Words.

by Alexandra Rutkowski

There’s a pastor, you see. A loving, wonderful husband as well. He holds his wife in the highest regard, and speaks of her highly to all whom he knows. He praises her and tells of her great beauty and admirable qualities, often explaining how unworthy he is of her.
But then he goes home after a long hard day… and speaks no more than a few words to her. He doesn’t mean to do this… but he does. For the few moments that he spends with her, it is usually spent asking for something. But he can’t see that he is neglecting her.  She’s hurting and wishes he could see that. She doesn’t want his words and his praises to others- she wants him. She wants his time. She just wants to be with him. She feels so unloved. She stands at the door waiting for him, but he passes her by and carries on with his work. After all, he has so much to do, doesn’t he?
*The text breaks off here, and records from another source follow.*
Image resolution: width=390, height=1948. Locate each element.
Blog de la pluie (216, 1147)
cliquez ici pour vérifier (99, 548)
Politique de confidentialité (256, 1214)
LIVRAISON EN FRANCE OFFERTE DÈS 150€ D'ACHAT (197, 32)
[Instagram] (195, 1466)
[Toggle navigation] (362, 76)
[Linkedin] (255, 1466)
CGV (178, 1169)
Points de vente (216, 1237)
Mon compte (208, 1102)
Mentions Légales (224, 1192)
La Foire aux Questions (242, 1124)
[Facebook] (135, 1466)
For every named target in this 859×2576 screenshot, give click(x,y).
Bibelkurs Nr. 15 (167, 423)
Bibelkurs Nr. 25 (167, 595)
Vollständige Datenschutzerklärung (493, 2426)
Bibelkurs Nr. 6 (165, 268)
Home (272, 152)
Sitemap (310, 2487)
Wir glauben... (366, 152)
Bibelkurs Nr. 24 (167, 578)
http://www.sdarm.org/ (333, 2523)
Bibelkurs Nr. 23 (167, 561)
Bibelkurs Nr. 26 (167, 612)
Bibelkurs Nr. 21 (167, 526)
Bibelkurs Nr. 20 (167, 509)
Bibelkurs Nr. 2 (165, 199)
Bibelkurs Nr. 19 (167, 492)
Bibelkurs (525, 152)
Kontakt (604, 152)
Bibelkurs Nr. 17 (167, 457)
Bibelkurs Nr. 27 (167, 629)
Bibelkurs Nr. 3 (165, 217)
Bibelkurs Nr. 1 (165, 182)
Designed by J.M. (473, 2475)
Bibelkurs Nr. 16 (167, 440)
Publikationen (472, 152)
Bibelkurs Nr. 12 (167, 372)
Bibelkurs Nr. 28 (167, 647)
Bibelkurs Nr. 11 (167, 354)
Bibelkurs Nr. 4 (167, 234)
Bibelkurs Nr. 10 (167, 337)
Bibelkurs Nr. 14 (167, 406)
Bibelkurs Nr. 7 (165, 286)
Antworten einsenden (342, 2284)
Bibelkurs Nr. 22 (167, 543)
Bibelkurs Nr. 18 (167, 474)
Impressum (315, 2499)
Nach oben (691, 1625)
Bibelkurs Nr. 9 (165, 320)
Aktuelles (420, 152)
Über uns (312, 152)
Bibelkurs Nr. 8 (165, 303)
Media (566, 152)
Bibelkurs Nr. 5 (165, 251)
Sad, isn’t it? But isn’t this how we treat God a lot of the time? I mean, we can talk about God all the time, talk of His greatness, and how He is impacting our lives and blessing us… we can do all this, and it’ll make us feel good. It makes us feel satisfied for a moment. But we’re missing the point. We can talk all we want, and praise Him to others, but God doesn’t want that… He wants us. He wants to spend time with us. He wants our time. He just wants to be with us. And I’m not judging, because I’m guilty of this much of the time. I’m working on it. There’s one thing that I have to keep reminding myself: ministry time isn’t God time. And a love of theology is a very different thing from a love of God. God isn’t someone who’s just desperately begging to come in. This is an idea of God that’s popularized nowadays and it completely diminishes His sovereignty. That’s not the way it is… but He is waiting. He loves us, and He is patiently waiting. It’s a painful picture, really. We’re like the husband who speaks so much of his wife… but not to her and with her- the wife that so desperately wants to spend time with her husband, her first love.

Have we forgotten our first Love and not even realized it?